=== Begin Enclosure ===
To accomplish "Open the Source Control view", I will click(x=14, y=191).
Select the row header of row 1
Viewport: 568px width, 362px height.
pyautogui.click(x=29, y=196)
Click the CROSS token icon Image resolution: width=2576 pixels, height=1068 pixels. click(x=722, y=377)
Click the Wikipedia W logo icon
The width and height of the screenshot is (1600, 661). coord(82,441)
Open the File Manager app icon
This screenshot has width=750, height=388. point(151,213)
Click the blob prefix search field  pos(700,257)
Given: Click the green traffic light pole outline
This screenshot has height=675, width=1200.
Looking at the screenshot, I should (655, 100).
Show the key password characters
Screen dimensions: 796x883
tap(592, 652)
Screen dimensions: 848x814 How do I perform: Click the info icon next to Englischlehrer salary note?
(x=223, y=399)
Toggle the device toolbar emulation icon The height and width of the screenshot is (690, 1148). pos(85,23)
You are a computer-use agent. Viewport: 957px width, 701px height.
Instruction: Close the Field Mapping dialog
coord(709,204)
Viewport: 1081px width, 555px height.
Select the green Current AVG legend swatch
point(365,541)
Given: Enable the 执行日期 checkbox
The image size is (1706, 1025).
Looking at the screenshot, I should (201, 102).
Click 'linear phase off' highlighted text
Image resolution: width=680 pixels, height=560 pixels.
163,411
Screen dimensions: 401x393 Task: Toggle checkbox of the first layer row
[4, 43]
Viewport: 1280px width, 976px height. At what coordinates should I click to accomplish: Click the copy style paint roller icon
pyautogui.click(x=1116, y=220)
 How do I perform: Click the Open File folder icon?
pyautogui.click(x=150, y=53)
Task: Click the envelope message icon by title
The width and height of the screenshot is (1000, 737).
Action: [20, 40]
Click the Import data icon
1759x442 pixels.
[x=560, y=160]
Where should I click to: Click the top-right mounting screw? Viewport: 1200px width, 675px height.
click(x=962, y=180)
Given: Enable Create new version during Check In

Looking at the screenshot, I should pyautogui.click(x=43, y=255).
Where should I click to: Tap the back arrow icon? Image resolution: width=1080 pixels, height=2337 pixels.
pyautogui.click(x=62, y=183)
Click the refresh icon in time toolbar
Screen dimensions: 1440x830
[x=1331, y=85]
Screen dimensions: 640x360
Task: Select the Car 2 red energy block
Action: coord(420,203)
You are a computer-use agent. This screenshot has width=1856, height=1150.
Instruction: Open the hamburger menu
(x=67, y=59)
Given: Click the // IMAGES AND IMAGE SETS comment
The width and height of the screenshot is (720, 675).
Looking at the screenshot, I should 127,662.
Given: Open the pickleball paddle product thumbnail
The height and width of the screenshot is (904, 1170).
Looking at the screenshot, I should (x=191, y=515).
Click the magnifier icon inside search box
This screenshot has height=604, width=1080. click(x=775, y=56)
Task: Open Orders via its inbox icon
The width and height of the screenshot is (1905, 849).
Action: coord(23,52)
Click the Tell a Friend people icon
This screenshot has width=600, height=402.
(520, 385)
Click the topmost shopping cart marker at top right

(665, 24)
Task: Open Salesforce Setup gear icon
=== End Enclosure ===
### DESCRIPTION OF THE TASK
Copy every entry exactly. Leave nothing out.

### OUTPUT BELOW
To accomplish "Open the Source Control view", I will click(x=14, y=191).
Select the row header of row 1
Viewport: 568px width, 362px height.
pyautogui.click(x=29, y=196)
Click the CROSS token icon Image resolution: width=2576 pixels, height=1068 pixels. click(x=722, y=377)
Click the Wikipedia W logo icon
The width and height of the screenshot is (1600, 661). coord(82,441)
Open the File Manager app icon
This screenshot has width=750, height=388. point(151,213)
Click the blob prefix search field  pos(700,257)
Given: Click the green traffic light pole outline
This screenshot has height=675, width=1200.
Looking at the screenshot, I should (655, 100).
Show the key password characters
Screen dimensions: 796x883
tap(592, 652)
Screen dimensions: 848x814 How do I perform: Click the info icon next to Englischlehrer salary note?
(x=223, y=399)
Toggle the device toolbar emulation icon The height and width of the screenshot is (690, 1148). pos(85,23)
You are a computer-use agent. Viewport: 957px width, 701px height.
Instruction: Close the Field Mapping dialog
coord(709,204)
Viewport: 1081px width, 555px height.
Select the green Current AVG legend swatch
point(365,541)
Given: Enable the 执行日期 checkbox
The image size is (1706, 1025).
Looking at the screenshot, I should (201, 102).
Click 'linear phase off' highlighted text
Image resolution: width=680 pixels, height=560 pixels.
163,411
Screen dimensions: 401x393 Task: Toggle checkbox of the first layer row
[4, 43]
Viewport: 1280px width, 976px height. At what coordinates should I click to accomplish: Click the copy style paint roller icon
pyautogui.click(x=1116, y=220)
 How do I perform: Click the Open File folder icon?
pyautogui.click(x=150, y=53)
Task: Click the envelope message icon by title
The width and height of the screenshot is (1000, 737).
Action: [20, 40]
Click the Import data icon
1759x442 pixels.
[x=560, y=160]
Where should I click to: Click the top-right mounting screw? Viewport: 1200px width, 675px height.
click(x=962, y=180)
Given: Enable Create new version during Check In

Looking at the screenshot, I should pyautogui.click(x=43, y=255).
Where should I click to: Tap the back arrow icon? Image resolution: width=1080 pixels, height=2337 pixels.
pyautogui.click(x=62, y=183)
Click the refresh icon in time toolbar
Screen dimensions: 1440x830
[x=1331, y=85]
Screen dimensions: 640x360
Task: Select the Car 2 red energy block
Action: coord(420,203)
You are a computer-use agent. This screenshot has width=1856, height=1150.
Instruction: Open the hamburger menu
(x=67, y=59)
Given: Click the // IMAGES AND IMAGE SETS comment
The width and height of the screenshot is (720, 675).
Looking at the screenshot, I should 127,662.
Given: Open the pickleball paddle product thumbnail
The height and width of the screenshot is (904, 1170).
Looking at the screenshot, I should (x=191, y=515).
Click the magnifier icon inside search box
This screenshot has height=604, width=1080. click(x=775, y=56)
Task: Open Orders via its inbox icon
The width and height of the screenshot is (1905, 849).
Action: coord(23,52)
Click the Tell a Friend people icon
This screenshot has width=600, height=402.
(520, 385)
Click the topmost shopping cart marker at top right

(665, 24)
Task: Open Salesforce Setup gear icon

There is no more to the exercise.